Pontryagin classes are cohomology groups with degree a multiple of four, which are defined for real vector bundles.

Let us consider $p_1$ of $SO(N)$ bundle, the 4th Pontryagin class of $SO(N)$, for $N=3$.

  1. How can we prove that $p_1$ can be only an even integer on the spin manifold?
  2. How can we prove that $p_1$ can be an integer on the non-spin manifold?

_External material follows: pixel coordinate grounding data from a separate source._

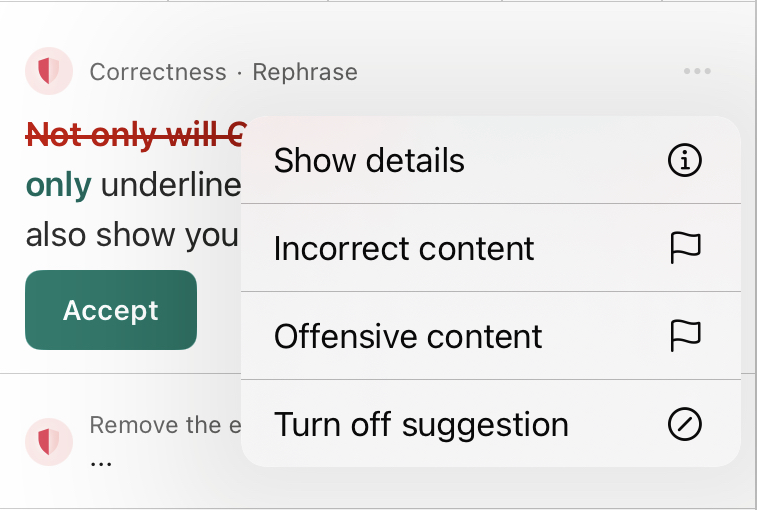Click the struck-through Not only will text
The image size is (757, 510).
(134, 134)
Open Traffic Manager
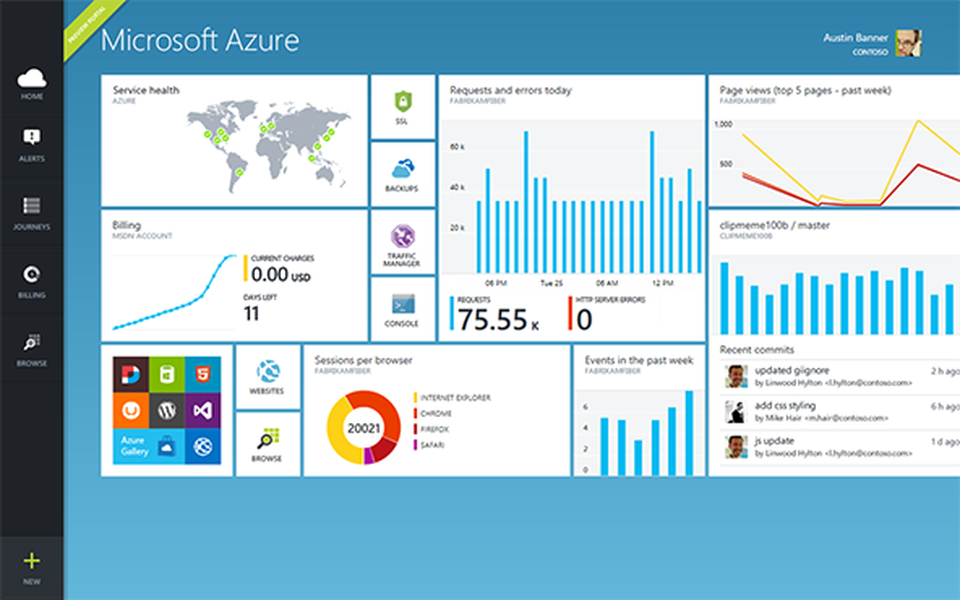This screenshot has height=600, width=960. [402, 240]
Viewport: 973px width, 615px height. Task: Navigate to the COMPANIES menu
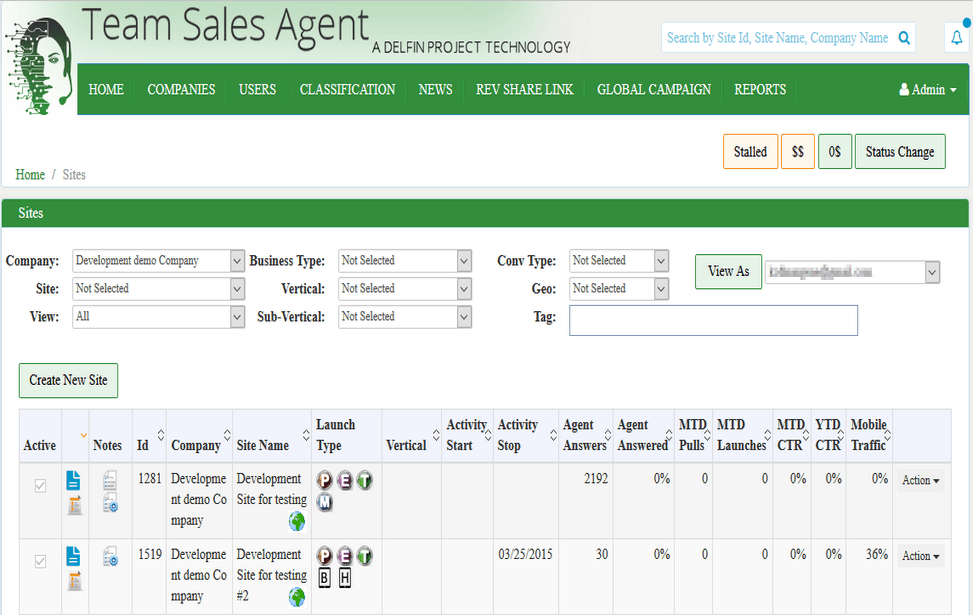tap(181, 89)
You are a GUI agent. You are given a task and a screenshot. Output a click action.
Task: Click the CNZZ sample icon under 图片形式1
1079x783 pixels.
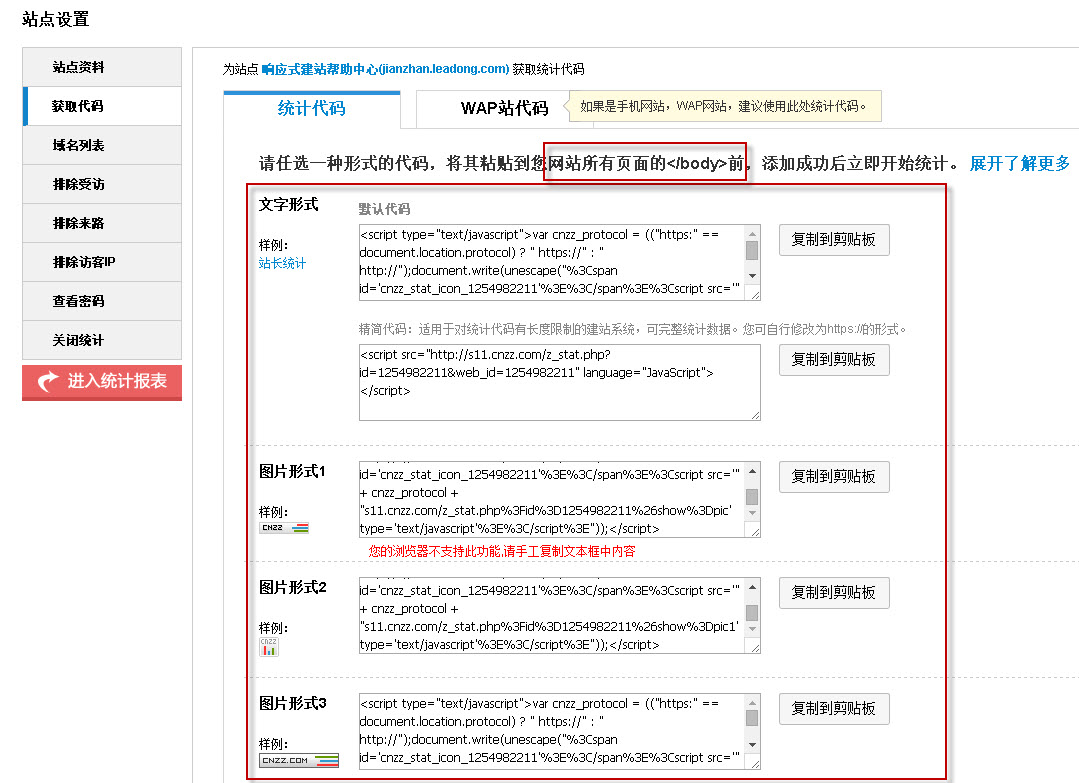(284, 528)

(What are explicit examples for $p_1 \in \mathbb{Z}$, or $p_1=1$ on which non-spin manifold? e.g. $\mathbb{CP}^2$ or $\mathbb{RP}^4$ and what elses?)

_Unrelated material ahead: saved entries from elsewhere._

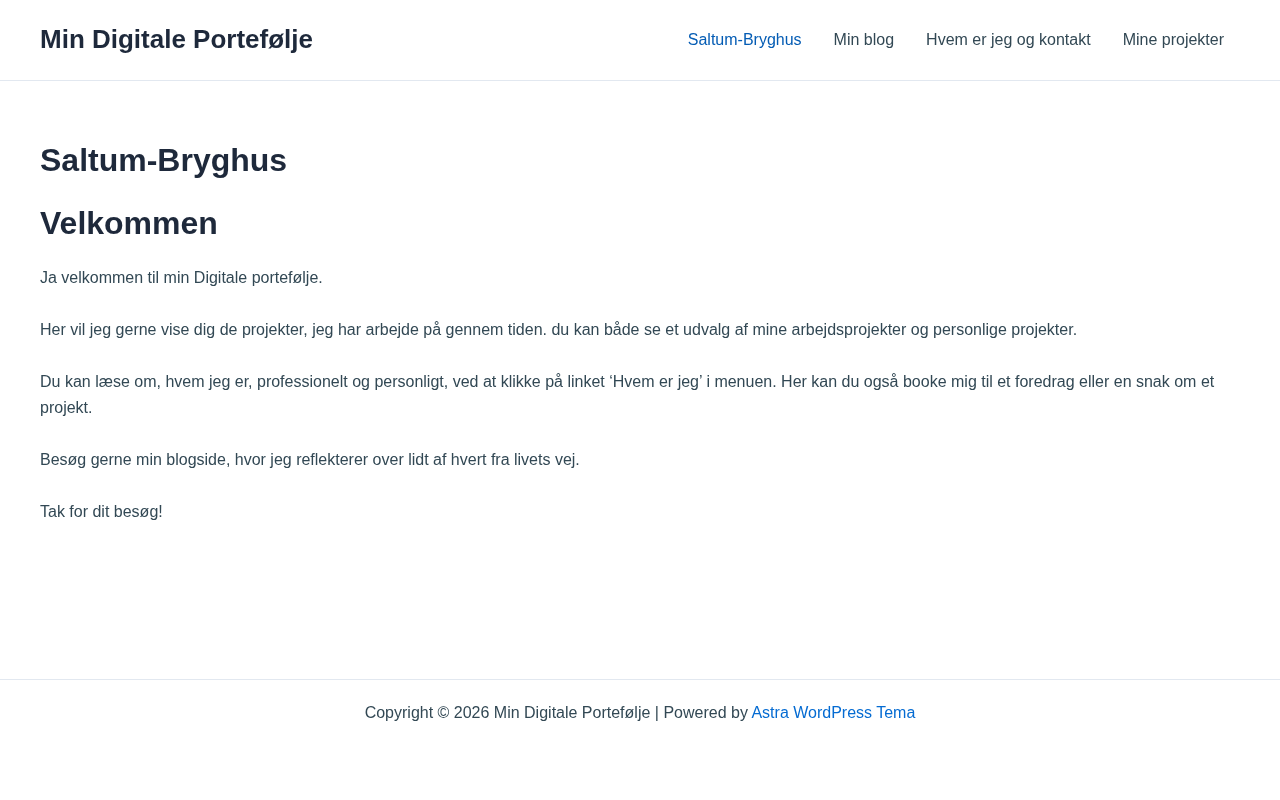Click the Powered by text in footer
Image resolution: width=1280 pixels, height=800 pixels.
[705, 713]
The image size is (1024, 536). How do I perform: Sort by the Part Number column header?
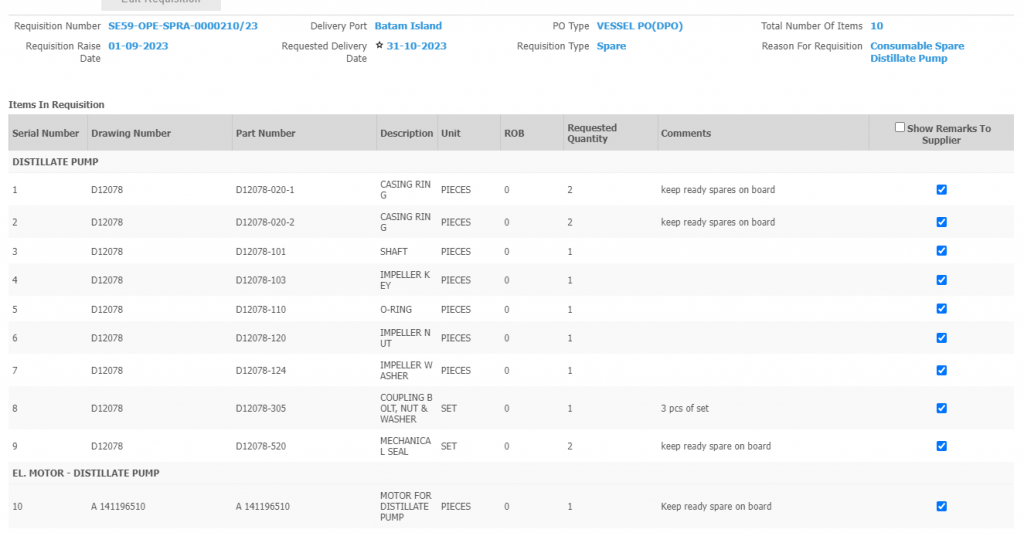click(x=265, y=133)

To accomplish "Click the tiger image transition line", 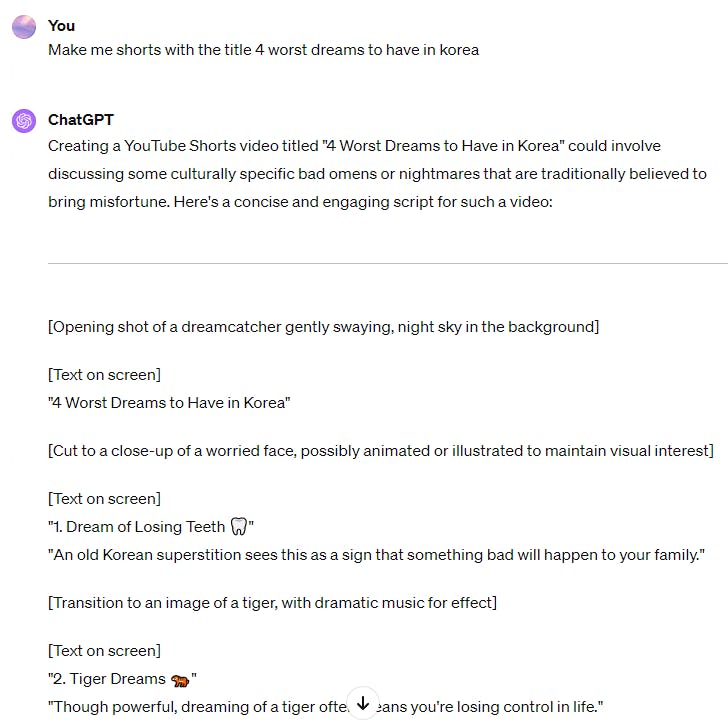I will pyautogui.click(x=273, y=603).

Two References I find may be helpful to answer this (somewhat technical) are here:

  1. Chern-Simons invariants, SO(3) instantons, and Z/2-homology cobordism, by Matthew Hedden, Paul Kirk

  2. On the Pontryagin Classes of Certain SO(n)-Bundles Over Manifolds, by Michel A. Kervaire

Note added:

Given any $SO(3)$ connection $A$ on a bundle $E$ over a 4-manifold $M$, let $F(A)$ denote its curvature 2-form. Define the Pontryagin charge of $A$ to be the real number $$ p_1(A)=-\frac{1}{8\pi^2}\int_{M} \operatorname{Tr}(F(A)\wedge F(A)) , $$ provided this integral converges. When $M$ is closed, $p_1(A)=\langle p_1(E),[M]\rangle\in \mathbb{Z}$ at the least, but it could also be $2\mathbb{Z}$ or $4\mathbb{Z}$. It looks that we need to use some properties of instanton solution whose curvature form satisfies the equation $F(A)=-\star F(A)$ to prove the above two statements I made. However, it is not obvious to me that how the spin or non-spin manifold enter to affect the instanton solution. I suppose we need to use $w_1(M)$ and $w_2(M)$ as zeros or non-zeros neatly in order to show the (1) and (2).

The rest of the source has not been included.